I had NOT wanted to leave the building [for chow] and possibly miss a flight. Since the flights were over for the day, I hitched a ride to the China Beach USO, went to the snack bar, and had a GREAT omelette breakfast. (I reasoned that anything else might be too heavy on an empty stomach.) Upon leaving the USO, I was confronted by a Vietnamese woman (A Lady of the Afternoon/Evening) who asked if I wanted some “Boom-Boom.” I declined – didn’t want to catch anything as I was on my way home.
Returning to the air terminal, my duffel bag and suitcase were just where I had left them. I was pleased. Since all of the seats were already occupied by fellow travelers, I laid down on my bags. After dark, sirens blared and I knew what was happening – ROCKETS! When I was stationed in Da Nang, we used to sit on our bunker roof and watch the enemy rockets go overhead. Many of them were just aimed in the general direction of the airstrips; if they didn’t do damage, they caused havoc. Now, I was on the RECEIVING end of those rockets. I thought to myself, “This is NOT what I want – to be killed when the end of my tour is days away.” I pulled my bags on top of me (in case of a nearby hit and shrapnel) and hoped for the best. There were a number of explosions, but NONE hit the terminal. When the all-clear was sounded, I changed my brown underwear and went to sleep.

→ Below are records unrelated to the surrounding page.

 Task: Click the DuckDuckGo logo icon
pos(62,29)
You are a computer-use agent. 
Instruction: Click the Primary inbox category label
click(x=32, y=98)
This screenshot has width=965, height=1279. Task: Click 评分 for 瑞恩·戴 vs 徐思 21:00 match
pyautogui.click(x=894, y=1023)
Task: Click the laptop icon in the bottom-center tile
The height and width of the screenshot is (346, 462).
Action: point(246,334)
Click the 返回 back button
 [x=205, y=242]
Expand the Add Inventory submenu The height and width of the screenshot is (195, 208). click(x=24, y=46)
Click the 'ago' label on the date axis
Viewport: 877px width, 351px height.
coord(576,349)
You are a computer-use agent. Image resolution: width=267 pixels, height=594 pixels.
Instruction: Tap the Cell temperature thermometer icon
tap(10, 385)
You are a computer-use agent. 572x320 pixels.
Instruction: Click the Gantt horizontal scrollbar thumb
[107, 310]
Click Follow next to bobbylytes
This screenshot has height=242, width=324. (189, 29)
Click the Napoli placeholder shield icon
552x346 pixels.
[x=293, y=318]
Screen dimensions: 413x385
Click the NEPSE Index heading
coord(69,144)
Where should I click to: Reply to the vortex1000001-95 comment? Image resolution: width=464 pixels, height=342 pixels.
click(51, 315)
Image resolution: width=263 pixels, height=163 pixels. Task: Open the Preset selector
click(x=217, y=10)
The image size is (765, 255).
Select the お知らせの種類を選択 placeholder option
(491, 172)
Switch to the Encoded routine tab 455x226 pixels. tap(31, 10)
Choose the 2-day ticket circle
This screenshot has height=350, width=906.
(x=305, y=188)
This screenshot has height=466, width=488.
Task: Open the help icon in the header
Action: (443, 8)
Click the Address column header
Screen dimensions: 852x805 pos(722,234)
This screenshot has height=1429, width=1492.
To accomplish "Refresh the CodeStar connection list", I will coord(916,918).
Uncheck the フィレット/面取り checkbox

As soon as the flights started in the morning, I again went to the counter. However, this time, I was on one of them. The flight to Cam Ranh Bay was as uneventful as the one to Da Nang. Upon arrival, I went through the usual out processing. I recognized a number of soldiers who had arrived with me when I came to Vietnam; they were leaving the same time as me. Most had increased in rank, but not me. I arrived an E-4 and left an E-4. Eh! There were also searches for contraband, but nothing was found. In fact, nothing was found on any of those who were on my flight home. All of this out processing took a couple days, but we were left to ourselves when NOT required to be somewhere. This was different than when I first arrived while we were put on various little details while waiting for our orders to our destinations – busy work to get us acclimated to the heat.
Late one night, I had to use the latrine; it was a big one – a ten-holer. I sat on an end seat, as there was paper there. After a few minutes, another soldier came in and sat at the far end. I looked at him and recognized him from a previous duty station in Germany. His name was/is Rich Rose; he did NOT like Germany and put in a 10-49 (Change of Duty Station). At that time, if one wanted to leave somewhere, the ONLY place that one went to was Vietnam. I hollered over to him, identified myself, and he hollered back. It seems that Rose’s orders were lost and that he had been at Cam Ranh Bay for almost two weeks. He was on the daily garbage detail and disliked it as there was NO running water [for showers] at the out processing center. He also said that there was NO running water at his last duty station either, but that was different. He was NOT on a dirty, smelly garbage detail while there (I knew that he was a mechanic.).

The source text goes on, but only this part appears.